Auch weißt Mercer in seiner Mitteilung darauf hin, dass Pensionsvermögen in Deutschland nicht verbindlich ist. Der Deckungsgrad der Unternehmen im Dax-40 liegt bei ihren US- und UK-Verpflichtungen höher als bei ihren Verpflichtungen in Deutschland. Bei Unternehmen außerhalb des Dax-40 sind zudem meist deutlich geringere Deckungsgrade zu verzeichnen.

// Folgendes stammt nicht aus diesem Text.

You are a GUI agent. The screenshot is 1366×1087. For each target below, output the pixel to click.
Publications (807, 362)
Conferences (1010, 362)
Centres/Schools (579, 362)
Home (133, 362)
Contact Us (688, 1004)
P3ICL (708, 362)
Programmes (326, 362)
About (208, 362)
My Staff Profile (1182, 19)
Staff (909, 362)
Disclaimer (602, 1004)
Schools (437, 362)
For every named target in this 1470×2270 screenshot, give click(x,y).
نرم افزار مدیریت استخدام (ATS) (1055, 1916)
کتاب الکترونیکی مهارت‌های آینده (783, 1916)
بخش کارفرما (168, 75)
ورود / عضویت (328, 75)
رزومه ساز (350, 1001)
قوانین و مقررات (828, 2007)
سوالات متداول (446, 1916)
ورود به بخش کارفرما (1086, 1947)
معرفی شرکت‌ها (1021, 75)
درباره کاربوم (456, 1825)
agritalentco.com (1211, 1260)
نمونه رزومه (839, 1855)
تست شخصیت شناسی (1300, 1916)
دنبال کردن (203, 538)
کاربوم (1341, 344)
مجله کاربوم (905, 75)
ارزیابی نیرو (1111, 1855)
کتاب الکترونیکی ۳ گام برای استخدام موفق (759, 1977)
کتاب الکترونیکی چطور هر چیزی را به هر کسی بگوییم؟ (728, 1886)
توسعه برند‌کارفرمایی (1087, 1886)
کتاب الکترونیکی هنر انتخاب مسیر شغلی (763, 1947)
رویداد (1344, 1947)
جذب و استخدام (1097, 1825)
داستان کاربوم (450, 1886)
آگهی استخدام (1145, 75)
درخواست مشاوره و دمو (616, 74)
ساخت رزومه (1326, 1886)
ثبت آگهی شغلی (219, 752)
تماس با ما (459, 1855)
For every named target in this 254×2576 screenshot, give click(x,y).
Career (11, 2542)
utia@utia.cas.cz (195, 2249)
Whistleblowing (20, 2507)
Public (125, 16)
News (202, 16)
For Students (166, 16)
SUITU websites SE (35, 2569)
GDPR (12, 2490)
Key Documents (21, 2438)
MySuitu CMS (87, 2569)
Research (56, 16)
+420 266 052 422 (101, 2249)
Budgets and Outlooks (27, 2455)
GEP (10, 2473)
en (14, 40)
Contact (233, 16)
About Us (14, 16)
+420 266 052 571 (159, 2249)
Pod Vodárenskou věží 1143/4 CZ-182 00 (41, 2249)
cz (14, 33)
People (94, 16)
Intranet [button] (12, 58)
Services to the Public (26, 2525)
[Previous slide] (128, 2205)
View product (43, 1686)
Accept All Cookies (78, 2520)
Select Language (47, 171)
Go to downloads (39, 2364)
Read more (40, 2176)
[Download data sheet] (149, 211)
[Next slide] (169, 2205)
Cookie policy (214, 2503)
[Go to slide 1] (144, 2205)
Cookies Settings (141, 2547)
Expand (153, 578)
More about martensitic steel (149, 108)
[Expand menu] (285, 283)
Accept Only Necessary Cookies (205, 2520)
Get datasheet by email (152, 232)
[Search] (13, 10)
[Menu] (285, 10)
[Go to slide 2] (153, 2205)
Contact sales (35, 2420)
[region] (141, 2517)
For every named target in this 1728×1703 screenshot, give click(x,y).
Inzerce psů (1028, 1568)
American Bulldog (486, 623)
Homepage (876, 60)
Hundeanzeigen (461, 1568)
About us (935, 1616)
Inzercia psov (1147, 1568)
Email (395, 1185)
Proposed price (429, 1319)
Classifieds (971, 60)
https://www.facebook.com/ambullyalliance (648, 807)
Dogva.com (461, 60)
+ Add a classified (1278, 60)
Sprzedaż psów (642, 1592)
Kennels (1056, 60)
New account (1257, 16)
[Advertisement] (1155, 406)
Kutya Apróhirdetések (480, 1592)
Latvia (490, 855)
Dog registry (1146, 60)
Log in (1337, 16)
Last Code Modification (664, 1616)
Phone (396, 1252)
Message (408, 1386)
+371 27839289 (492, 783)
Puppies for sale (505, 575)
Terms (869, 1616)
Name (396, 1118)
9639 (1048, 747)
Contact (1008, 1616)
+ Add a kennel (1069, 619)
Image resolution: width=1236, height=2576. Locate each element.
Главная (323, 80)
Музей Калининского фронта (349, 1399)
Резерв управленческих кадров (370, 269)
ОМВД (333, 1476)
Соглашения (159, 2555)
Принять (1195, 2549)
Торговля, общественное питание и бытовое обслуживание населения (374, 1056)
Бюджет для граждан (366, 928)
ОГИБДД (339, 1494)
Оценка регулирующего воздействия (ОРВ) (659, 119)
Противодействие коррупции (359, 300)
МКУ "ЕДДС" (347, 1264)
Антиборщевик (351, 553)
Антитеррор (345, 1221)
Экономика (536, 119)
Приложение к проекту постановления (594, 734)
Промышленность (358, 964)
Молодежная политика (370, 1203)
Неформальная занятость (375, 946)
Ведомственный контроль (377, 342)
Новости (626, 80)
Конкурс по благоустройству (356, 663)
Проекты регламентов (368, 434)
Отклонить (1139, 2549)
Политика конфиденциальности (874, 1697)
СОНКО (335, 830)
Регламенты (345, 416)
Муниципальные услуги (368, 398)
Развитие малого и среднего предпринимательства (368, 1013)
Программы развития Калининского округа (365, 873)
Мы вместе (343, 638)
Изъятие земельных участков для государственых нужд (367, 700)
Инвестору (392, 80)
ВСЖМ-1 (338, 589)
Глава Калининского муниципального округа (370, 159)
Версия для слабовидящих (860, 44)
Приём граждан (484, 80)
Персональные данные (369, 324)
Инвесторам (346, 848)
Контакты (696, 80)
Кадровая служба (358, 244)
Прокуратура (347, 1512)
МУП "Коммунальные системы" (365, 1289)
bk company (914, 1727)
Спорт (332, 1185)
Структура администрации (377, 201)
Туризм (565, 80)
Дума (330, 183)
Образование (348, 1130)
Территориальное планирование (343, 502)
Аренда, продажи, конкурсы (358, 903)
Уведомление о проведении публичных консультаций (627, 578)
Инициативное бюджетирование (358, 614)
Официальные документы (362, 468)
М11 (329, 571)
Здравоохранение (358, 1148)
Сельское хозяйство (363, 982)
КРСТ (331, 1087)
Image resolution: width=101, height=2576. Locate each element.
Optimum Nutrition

Trend zum Durchführungsweg Pensionsfonds

Da eine gesetzliche Insolvenzsicherung über den Pensions-Sicherungs-Verein aG besteht, verzichteten manche Unternehmen sogar gänzlich auf Pensionsvermögen. Allerdings sei ein anhaltender Trend zur bilanziellen Entlastung mittels Ausfinanzierungslösungen, insbesondere mit Hilfe des Durchführungsweges Pensionsfonds, zu beobachten. „Ausfinanzierungslösungen dienen der angemessenen Risikosteuerung und helfen dabei, bestehende und künftige Verpflichtungen und die daraus resultierenden Bilanz- und Liquiditätsbelastungen optimiert und planbar zu gestalten“, so Dr. André Geilenkothen, Leiter Pension Funding Consulting bei Mercer Deutschland.